Need a full reference for Bupa CCSD codes? Bupa CCSD codes guide covers the complete schedule with practical billing guidance for UK private providers.

Looking to reduce claim rejections across your practice? Features that streamline private practice billing outlines the workflow tools that reduce manual claim errors.

Managing compliance for a UK private clinic? UK data protection checklist covers the documentation and data governance requirements that run alongside clinical billing requirements.

Frequently Asked Questions

What is CCSD Code 0002C used for?

CCSD Code 0002C is the UK private healthcare diagnostic code for Neurofilament Light Chain (NfL) testing, a blood or CSF biomarker used to assess neuronal damage in conditions such as multiple sclerosis, ALS, and dementia. CCSD added it to the Diagnostic Schedule in June 2021.

What is the difference between CCSD procedure codes and diagnostic codes?

CCSD procedure codes represent clinical interventions and are loaded into your procedure code table for billing. Diagnostic codes such as 0002C represent laboratory and diagnostic service charges and must be submitted in a separate diagnostic charge section – they must never be loaded into the procedure code table.

Which UK private insurers reimburse CCSD Code 0002C?

Most major UK private medical insurers – including Bupa, AXA Health, Allianz Care, and H3 Insurance – use CCSD codes as their coding standard and will pay 0002C claims when filed correctly with appropriate clinical records.
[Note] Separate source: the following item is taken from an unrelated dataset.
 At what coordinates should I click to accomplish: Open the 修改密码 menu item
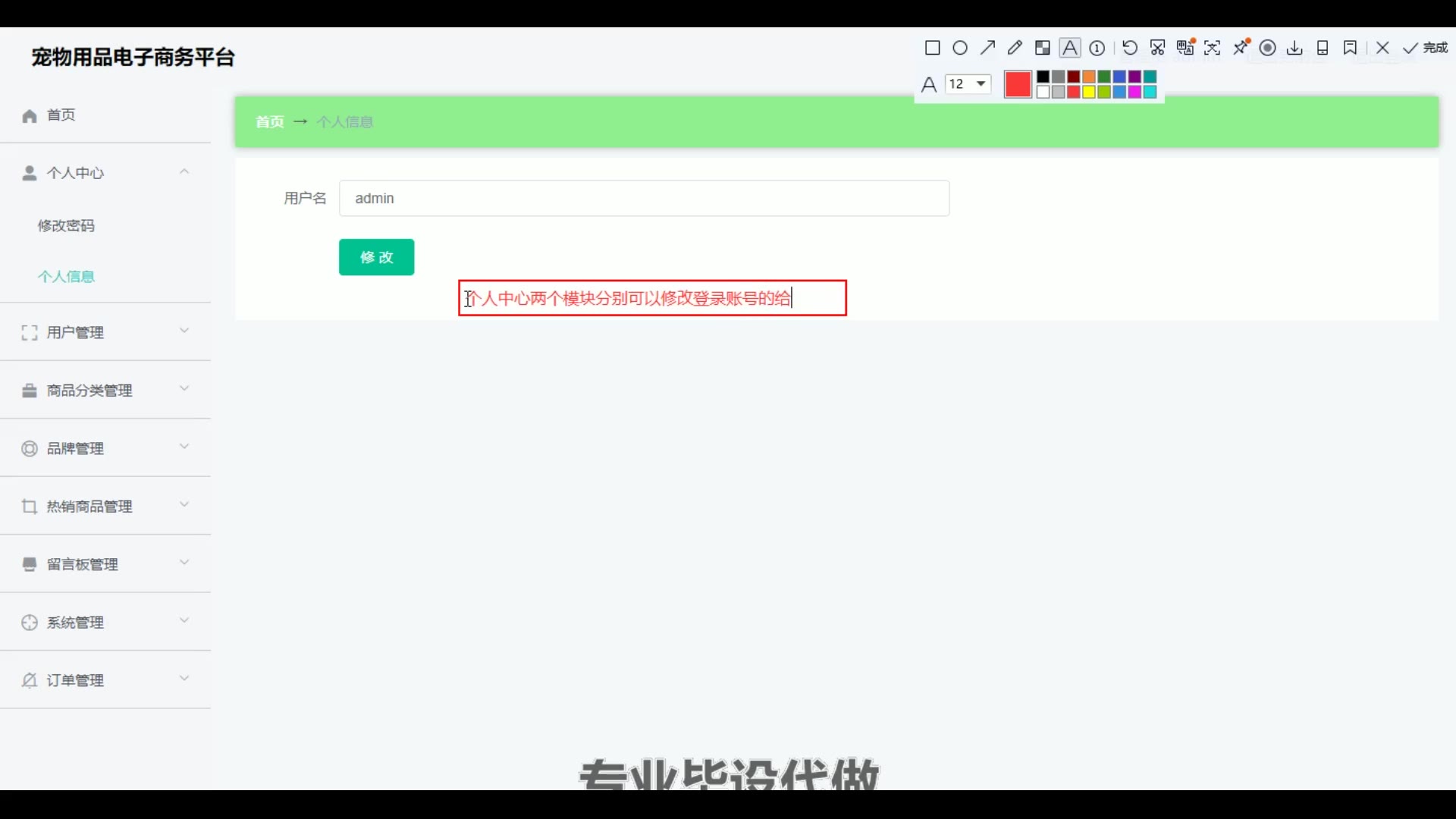coord(67,226)
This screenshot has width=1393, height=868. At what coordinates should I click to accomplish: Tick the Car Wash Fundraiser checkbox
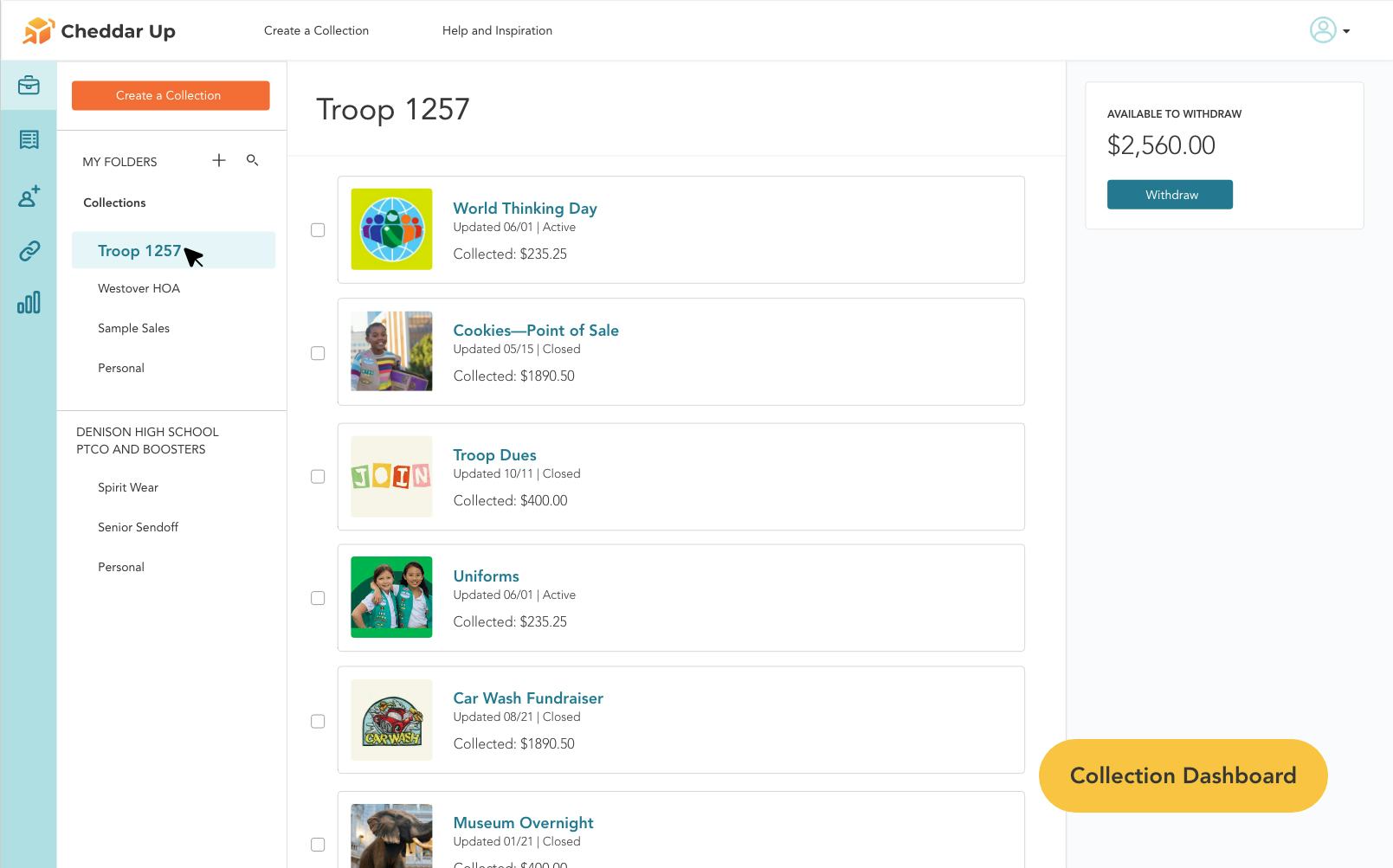[318, 720]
Each insurer sets its own fee independently; contact your insurer or check their published fee schedule for the current rate.
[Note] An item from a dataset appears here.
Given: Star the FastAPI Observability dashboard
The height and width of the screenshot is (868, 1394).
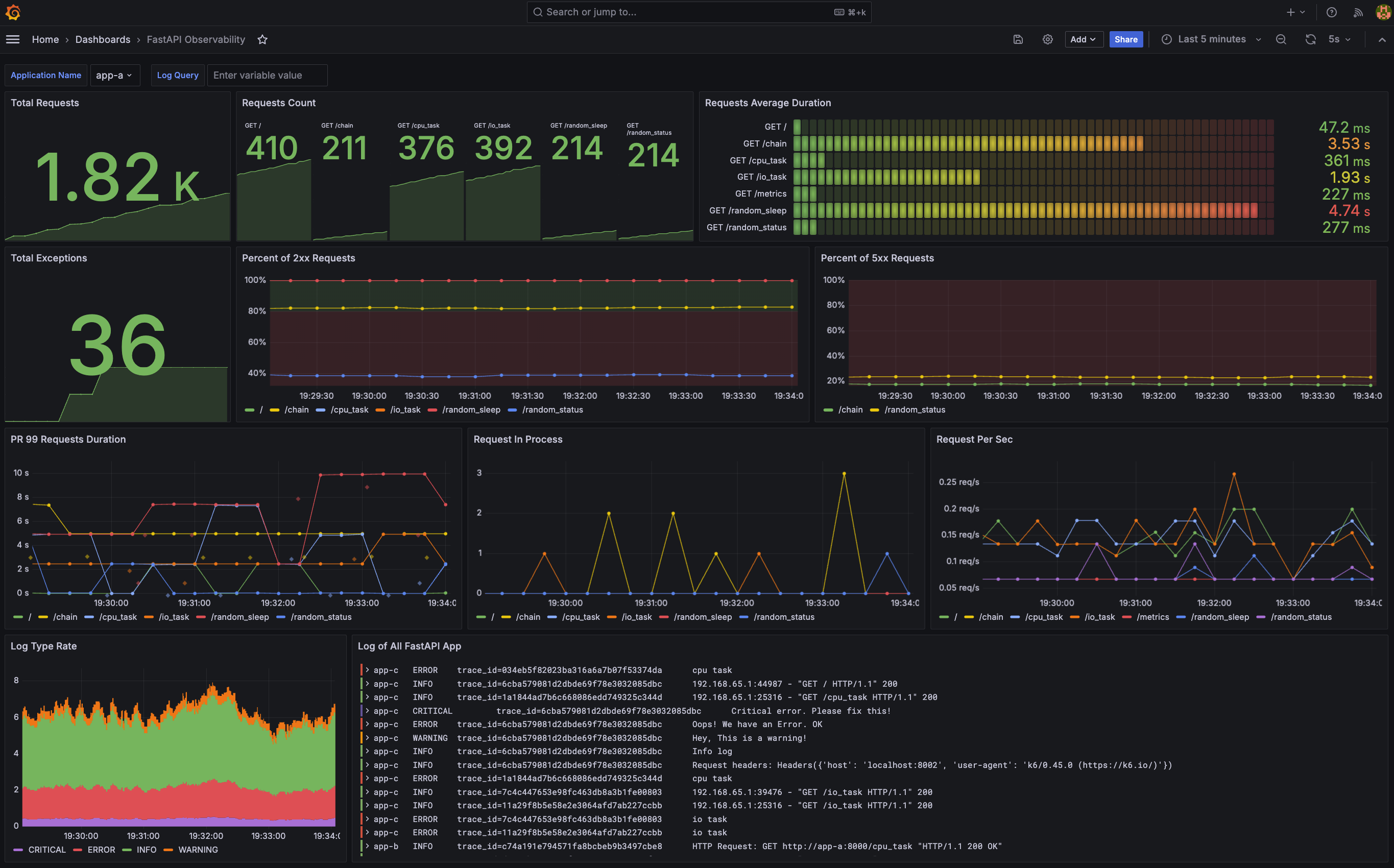Looking at the screenshot, I should 262,39.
Does CCSD Code 0002C require pre-authorisation?

Pre-approval requirements vary by insurer and by patient policy type. Some insurers require prior approval for neurological biomarker tests; others process claims after the fact. Always check pre-approval requirements with the patient’s specific insurer before the test is ordered.

How do I find CCSD diagnostic codes for neurology?

The CCSD Diagnostic Schedule is available to registered users via the CCSD website at ccsd.org.uk. Neurological biomarker codes including 0002C sit in the Diagnostic Schedule. The CCSD Technical Guide (updated October 2025) provides the business rules and chapter structure for working through the schedule.